Aujourd'hui, les voitures sont testées sur banc et pas en conditions réelles de circulation. Résultat, pour atteindre les niveaux de consommation et d'émissions de plus en plus contraignants exigés par les autorités, les constructeurs fournissent pour ces tests des moteurs spécialement optimisés pour limiter au maximum leur consommation et les émissions de CO² et de gaz à effet de serre (GES). D'où des performances théoriques inatteignables pour le conducteur moyen en circulation réelle.

En conditions réelles

Dans le domaine des autobus et du ferroviaire, la procédure de test est totalement différente. "Les opérateurs de transport public ont élaboré une méthode de calcul des émissions de CO2 et de GES à partir des consommations réelles de carburant de l'ensemble des véhicules de leur flotte qu'ils soient neufs ou anciens, dans toutes les conditions de circulation - en zone dense ou en périurbain", explique l'Union des Transports Publics et ferroviaires (UTP). Ces consommations sont affectées d'un facteur d'émission "du puits à la roue" alors que le monde automobile se contente de données du "réservoir à la roue".

Une distorsion que dénonce l'UTP : "Nous n'avons eu de cesse, depuis la loi Grenelle de l’Environnement, de demander un appui des pouvoirs publics pour communiquer sur les émissions des véhicules particuliers dans les conditions réelles, et donc à périmètre comparable à celui des transports publics, ainsi qu’un encadrement des campagnes publicitaires prêtant à confusion."

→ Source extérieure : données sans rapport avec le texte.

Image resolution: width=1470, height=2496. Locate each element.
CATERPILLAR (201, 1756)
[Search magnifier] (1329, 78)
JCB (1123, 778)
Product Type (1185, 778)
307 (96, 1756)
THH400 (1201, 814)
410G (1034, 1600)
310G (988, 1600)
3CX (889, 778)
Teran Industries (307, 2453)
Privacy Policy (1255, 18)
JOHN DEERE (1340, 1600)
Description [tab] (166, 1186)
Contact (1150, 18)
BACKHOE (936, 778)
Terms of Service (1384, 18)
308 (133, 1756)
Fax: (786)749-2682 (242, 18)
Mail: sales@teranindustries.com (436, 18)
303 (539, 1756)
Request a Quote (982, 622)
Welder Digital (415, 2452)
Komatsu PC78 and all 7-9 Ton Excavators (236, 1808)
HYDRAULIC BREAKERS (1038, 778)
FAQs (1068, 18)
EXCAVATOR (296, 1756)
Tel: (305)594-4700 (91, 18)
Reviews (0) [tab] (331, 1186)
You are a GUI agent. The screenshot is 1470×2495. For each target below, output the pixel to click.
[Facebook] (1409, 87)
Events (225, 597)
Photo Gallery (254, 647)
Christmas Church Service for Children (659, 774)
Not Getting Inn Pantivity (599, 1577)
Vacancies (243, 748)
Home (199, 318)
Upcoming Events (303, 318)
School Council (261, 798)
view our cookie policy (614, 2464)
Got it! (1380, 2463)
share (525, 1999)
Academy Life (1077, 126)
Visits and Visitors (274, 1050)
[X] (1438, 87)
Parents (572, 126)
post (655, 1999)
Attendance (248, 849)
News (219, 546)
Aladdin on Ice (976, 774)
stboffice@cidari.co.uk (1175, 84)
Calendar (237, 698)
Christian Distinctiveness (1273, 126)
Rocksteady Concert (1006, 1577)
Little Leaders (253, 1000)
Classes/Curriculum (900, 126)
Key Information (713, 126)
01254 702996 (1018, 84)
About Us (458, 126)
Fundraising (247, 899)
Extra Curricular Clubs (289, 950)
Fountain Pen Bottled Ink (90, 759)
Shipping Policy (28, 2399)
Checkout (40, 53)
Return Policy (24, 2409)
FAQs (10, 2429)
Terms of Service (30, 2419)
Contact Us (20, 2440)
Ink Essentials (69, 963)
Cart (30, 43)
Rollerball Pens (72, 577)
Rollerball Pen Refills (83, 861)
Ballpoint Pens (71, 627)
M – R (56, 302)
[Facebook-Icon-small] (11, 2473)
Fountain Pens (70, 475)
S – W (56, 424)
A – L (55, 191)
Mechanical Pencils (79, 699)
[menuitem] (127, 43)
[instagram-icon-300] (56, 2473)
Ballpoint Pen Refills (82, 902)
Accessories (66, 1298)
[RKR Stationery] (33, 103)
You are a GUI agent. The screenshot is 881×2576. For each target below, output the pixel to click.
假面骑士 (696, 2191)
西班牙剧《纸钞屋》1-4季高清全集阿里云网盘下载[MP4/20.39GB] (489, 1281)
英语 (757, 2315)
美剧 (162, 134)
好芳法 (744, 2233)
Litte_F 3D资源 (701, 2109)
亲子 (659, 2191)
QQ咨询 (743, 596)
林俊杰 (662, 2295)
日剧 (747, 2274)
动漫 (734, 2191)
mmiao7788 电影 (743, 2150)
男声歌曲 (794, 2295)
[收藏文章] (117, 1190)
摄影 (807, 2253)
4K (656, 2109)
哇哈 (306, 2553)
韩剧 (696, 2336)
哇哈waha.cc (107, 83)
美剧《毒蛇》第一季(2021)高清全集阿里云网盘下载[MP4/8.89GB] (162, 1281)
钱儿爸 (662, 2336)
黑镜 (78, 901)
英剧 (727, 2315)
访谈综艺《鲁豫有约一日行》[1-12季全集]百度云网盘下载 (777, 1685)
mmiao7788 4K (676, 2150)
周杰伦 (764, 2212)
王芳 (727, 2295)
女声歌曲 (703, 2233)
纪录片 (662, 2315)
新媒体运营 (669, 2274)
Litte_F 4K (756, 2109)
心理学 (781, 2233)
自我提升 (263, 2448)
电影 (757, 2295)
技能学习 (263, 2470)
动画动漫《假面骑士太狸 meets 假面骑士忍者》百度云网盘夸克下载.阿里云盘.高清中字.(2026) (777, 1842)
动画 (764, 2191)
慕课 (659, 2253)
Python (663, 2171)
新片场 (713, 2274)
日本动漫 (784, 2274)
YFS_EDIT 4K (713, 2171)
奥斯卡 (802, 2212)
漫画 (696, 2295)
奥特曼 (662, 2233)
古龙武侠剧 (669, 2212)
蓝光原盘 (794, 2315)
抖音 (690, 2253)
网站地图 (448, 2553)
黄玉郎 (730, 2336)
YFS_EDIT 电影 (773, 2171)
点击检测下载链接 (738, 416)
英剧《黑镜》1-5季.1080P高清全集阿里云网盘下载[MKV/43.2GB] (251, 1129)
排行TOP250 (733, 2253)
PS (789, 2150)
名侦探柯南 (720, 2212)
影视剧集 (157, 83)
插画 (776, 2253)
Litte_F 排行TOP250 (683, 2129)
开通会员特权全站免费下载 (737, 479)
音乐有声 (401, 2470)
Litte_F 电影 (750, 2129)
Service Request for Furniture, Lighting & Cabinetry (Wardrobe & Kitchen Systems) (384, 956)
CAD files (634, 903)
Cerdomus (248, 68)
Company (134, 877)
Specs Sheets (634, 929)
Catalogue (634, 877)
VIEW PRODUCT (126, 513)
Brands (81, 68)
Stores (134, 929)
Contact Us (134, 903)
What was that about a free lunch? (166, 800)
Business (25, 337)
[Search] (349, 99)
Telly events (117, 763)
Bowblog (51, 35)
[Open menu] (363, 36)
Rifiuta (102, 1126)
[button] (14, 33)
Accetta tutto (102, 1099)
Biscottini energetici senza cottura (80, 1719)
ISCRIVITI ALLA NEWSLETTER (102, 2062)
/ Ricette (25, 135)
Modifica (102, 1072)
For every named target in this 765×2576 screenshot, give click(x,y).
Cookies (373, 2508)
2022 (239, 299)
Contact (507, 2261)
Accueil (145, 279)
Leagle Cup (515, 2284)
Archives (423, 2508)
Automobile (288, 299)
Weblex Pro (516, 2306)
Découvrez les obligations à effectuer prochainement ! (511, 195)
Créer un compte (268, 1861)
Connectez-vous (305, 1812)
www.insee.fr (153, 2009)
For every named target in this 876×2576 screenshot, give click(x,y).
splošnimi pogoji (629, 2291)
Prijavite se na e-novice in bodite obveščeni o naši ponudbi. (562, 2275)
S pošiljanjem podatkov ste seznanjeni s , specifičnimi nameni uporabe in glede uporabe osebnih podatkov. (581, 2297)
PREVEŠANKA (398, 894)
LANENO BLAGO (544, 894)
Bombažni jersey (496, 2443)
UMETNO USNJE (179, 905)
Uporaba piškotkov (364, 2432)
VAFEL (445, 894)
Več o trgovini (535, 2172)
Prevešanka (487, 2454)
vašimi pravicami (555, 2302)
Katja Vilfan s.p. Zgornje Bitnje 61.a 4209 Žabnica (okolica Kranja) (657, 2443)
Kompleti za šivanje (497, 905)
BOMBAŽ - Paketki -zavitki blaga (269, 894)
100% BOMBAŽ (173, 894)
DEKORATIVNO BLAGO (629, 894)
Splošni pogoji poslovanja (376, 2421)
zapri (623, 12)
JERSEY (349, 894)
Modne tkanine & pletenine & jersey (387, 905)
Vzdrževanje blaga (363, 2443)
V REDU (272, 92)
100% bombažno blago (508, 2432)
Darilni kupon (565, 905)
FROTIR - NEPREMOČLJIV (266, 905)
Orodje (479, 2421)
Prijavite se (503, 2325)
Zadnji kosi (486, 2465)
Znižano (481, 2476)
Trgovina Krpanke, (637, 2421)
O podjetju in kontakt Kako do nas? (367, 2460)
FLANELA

Selon la base carbone, une base de données publiques sur les émissions des véhicules en condition réelle d'utilisation et "du puits à la roue", administrée par l'Ademe, les véhicules particuliers émettent en moyenne 207 g de CO² par kilomètre. De son côté, le Comité français des constructeurs automobiles (CCFA) indique, dans un rapport de juillet 2014, que le taux moyen d’émission de CO² des voitures neuves vendues en France est descendu à 115,07 g/km.